The clarification requires all sale and lease-back transactions to be examined carefully at a time when leasing as a product is losing its importance and sale and lease back is virtually non-existent today.

The general insurance industry has got some relief from service tax in respect of availment of input credit. The existing position is that the service provider can only utilise 20 per cent of the amount of CENVAT credit for payment of service tax on the taxable output service. With effect from April 1, 2007, general insurance service providers will be allowed CENVAT credit attributable to inputs and input services used in providing taxable services and setoff the same against taxable output service subject to certain conditions. This has to a large extent alleviated the hardship of the industry on getting only a limited set off of the CENVAT credit.

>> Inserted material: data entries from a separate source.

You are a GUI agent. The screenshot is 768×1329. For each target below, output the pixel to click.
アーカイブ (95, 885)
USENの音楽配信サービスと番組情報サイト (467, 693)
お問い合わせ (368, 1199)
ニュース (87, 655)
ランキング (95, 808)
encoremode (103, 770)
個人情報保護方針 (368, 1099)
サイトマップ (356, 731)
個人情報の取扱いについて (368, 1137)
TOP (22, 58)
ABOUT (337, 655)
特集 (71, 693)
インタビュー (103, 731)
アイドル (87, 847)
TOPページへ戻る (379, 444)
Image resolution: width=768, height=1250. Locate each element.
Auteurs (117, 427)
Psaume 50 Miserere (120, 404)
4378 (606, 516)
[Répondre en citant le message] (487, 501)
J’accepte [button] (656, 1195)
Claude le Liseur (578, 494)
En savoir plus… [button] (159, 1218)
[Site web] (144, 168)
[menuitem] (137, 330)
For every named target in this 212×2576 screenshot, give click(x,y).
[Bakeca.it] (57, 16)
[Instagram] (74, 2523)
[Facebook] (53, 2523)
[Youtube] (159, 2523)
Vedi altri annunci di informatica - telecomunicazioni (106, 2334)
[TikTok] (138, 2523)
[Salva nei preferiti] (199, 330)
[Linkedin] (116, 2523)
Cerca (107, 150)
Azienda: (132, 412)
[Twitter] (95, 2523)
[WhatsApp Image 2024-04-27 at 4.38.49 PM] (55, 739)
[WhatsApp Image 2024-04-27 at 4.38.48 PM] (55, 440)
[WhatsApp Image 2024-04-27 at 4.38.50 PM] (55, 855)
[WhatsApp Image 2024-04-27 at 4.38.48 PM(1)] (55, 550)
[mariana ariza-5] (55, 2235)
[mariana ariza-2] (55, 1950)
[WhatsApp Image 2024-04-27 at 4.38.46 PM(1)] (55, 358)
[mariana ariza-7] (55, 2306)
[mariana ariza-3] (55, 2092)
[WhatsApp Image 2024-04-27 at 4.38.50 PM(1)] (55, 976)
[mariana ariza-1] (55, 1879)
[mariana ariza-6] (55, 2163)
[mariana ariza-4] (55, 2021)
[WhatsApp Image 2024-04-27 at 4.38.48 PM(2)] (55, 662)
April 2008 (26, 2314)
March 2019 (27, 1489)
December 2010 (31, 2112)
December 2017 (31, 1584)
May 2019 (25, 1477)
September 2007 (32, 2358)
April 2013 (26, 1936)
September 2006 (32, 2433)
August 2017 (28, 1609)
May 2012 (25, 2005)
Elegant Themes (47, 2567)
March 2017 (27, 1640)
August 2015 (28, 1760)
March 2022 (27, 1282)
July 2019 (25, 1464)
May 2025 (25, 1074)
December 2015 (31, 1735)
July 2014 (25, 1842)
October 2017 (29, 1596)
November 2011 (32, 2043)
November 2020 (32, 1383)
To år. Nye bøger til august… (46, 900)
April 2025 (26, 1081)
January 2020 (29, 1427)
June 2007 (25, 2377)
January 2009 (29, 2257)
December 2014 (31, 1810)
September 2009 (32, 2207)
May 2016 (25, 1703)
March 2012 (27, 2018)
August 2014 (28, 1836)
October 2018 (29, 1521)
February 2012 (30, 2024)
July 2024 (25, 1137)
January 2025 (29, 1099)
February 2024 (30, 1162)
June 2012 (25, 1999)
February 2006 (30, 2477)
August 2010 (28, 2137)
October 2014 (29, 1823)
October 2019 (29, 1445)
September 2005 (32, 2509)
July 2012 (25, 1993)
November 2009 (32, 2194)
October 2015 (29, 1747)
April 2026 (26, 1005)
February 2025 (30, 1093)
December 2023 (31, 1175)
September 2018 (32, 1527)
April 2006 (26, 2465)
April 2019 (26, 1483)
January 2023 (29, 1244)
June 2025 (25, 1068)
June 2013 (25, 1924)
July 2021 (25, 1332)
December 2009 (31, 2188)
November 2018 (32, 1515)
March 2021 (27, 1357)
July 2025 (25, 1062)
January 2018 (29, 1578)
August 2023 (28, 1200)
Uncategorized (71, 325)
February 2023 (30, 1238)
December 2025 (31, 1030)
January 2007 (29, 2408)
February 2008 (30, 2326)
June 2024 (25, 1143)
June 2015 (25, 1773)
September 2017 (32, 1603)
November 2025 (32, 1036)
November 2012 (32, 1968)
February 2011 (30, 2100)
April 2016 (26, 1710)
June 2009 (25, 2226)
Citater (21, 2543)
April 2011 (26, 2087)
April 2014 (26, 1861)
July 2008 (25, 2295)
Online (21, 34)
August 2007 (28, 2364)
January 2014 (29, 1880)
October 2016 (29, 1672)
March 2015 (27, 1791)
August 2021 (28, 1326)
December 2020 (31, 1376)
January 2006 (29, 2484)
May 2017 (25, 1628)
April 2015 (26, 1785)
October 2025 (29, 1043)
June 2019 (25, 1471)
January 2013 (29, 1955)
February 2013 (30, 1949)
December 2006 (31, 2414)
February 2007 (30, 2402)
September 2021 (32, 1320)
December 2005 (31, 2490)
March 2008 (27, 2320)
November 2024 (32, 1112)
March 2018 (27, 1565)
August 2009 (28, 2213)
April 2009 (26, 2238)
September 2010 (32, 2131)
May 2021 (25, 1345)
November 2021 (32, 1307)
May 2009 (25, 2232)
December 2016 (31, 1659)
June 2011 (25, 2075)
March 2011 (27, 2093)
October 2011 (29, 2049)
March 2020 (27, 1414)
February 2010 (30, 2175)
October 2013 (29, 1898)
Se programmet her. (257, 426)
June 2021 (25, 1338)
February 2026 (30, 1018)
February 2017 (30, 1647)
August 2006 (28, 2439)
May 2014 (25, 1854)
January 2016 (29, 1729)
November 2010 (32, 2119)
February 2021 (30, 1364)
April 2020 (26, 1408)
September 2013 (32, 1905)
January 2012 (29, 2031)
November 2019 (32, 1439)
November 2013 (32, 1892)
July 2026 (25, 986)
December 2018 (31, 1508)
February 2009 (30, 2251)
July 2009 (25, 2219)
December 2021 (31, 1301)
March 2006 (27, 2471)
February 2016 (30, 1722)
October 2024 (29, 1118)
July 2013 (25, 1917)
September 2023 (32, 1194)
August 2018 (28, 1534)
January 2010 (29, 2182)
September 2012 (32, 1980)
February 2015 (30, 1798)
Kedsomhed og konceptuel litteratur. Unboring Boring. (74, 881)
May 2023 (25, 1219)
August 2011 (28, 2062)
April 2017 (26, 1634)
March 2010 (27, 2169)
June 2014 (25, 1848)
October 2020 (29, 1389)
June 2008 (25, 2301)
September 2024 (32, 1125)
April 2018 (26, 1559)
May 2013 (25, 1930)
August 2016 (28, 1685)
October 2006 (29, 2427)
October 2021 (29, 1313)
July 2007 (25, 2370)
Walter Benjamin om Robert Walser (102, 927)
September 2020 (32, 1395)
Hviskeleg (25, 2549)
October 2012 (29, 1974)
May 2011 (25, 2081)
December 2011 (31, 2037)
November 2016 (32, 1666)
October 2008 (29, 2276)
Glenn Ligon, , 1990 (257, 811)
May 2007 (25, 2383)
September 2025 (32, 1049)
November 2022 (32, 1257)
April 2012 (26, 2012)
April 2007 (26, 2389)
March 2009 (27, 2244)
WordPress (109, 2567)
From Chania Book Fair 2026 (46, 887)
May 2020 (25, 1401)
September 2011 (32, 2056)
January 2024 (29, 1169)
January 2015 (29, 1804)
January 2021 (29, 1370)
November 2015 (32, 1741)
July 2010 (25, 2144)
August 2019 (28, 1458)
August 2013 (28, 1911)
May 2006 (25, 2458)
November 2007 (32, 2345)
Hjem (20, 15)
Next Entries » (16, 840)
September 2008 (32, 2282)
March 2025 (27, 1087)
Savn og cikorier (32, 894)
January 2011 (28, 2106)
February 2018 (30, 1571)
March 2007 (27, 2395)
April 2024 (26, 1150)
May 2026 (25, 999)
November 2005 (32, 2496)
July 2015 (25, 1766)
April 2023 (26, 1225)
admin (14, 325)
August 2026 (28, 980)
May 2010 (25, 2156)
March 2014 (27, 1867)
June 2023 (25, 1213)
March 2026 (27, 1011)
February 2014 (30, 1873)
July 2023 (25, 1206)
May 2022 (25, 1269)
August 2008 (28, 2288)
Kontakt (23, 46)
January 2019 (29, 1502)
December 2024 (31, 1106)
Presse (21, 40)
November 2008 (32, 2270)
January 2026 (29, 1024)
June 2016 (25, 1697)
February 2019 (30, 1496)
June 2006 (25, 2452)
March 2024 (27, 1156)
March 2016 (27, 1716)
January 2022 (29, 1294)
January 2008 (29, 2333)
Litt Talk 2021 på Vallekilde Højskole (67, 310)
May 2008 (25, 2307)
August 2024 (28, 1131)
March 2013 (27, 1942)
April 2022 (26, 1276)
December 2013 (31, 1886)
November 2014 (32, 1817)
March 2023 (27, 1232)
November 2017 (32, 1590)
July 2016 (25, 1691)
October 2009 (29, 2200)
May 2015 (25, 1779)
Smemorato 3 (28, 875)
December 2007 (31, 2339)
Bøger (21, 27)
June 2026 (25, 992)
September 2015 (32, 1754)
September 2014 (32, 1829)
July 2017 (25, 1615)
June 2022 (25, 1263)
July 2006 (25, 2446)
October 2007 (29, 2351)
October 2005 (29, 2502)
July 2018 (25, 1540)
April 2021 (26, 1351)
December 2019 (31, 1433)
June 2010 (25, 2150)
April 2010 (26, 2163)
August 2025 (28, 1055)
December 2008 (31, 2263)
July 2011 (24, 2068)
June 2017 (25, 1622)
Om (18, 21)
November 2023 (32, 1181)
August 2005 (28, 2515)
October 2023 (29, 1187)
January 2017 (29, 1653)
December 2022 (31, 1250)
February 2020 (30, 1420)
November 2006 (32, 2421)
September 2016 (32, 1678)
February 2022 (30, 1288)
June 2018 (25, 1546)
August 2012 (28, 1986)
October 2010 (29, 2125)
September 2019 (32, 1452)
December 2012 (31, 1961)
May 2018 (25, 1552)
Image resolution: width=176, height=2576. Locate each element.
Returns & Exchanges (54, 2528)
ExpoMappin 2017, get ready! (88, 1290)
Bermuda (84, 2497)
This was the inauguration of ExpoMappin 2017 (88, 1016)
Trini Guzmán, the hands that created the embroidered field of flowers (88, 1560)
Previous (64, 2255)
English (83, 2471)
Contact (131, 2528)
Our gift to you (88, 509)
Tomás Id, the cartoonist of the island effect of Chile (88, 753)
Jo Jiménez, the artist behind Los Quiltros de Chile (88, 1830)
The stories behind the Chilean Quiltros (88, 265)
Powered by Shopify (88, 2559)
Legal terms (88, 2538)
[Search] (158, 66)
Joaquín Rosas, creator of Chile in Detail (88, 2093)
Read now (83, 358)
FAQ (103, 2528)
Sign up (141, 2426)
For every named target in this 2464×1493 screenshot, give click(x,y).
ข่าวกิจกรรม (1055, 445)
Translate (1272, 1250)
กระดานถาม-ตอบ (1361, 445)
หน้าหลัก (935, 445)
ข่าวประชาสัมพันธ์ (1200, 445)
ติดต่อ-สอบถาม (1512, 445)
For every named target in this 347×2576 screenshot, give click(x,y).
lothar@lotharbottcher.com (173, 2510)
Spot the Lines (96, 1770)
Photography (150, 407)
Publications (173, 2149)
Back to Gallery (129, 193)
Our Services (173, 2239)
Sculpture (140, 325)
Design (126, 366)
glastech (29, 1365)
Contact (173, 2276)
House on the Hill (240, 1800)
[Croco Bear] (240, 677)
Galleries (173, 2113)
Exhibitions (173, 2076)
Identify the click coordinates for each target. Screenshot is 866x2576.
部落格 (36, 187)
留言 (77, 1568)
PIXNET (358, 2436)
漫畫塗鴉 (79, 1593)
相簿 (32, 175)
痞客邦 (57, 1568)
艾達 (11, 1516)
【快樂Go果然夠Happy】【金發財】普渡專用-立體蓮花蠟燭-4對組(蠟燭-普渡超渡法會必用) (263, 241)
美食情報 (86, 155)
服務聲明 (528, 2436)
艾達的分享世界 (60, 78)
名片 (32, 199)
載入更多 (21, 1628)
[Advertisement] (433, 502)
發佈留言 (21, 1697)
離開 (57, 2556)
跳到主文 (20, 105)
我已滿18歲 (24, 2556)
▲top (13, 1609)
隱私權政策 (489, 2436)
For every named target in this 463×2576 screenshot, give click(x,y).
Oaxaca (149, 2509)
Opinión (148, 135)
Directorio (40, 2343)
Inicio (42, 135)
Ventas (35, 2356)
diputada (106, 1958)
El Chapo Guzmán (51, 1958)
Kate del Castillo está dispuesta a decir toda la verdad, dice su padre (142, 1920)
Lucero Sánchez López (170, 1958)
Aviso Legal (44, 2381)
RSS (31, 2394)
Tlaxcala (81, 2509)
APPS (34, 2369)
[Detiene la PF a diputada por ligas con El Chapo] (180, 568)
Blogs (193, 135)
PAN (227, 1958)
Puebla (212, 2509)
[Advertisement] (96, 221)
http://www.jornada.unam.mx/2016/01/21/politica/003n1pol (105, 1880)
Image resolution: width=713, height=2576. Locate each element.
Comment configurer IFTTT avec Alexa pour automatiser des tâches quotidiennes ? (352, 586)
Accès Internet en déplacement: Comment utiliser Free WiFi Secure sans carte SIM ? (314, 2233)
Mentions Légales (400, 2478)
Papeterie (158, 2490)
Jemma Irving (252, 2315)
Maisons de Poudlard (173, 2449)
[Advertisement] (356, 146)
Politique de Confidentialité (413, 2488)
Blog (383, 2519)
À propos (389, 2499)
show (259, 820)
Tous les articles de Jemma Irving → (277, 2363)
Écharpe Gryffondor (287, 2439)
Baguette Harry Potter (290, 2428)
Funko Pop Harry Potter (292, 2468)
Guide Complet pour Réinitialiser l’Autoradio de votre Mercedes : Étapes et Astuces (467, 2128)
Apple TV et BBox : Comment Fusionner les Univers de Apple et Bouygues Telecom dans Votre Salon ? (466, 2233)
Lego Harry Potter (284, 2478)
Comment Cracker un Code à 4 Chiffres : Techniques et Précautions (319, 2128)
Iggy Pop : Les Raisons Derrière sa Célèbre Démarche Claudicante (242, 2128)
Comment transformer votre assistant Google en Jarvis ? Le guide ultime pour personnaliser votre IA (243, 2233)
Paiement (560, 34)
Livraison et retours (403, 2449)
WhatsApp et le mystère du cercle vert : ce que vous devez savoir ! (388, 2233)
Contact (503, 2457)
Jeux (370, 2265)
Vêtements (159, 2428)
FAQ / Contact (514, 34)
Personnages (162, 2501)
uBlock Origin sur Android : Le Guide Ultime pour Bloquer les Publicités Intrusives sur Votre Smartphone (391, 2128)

Mutual funds are convenient parking places for the short-term of money that would otherwise idle in current accounts with banks. Dividends from these money/liquid mutual funds are now exigible to dividend distribution tax at and effective rate of 14.025 per cent if the recipient is an individual or HUF and 22.44 per cent if the recipient is a company. Effective April 1, 2007, the distribution tax is hiked to an effective rate of 28.325 per cent. One is not sure whether this would channel these funds back to the banking sector. In any event this move will be dampener on promoting money/liquid funds.

R. Anand
(The author is Partner, Global Tax Advisory Services, Ernst & Young.)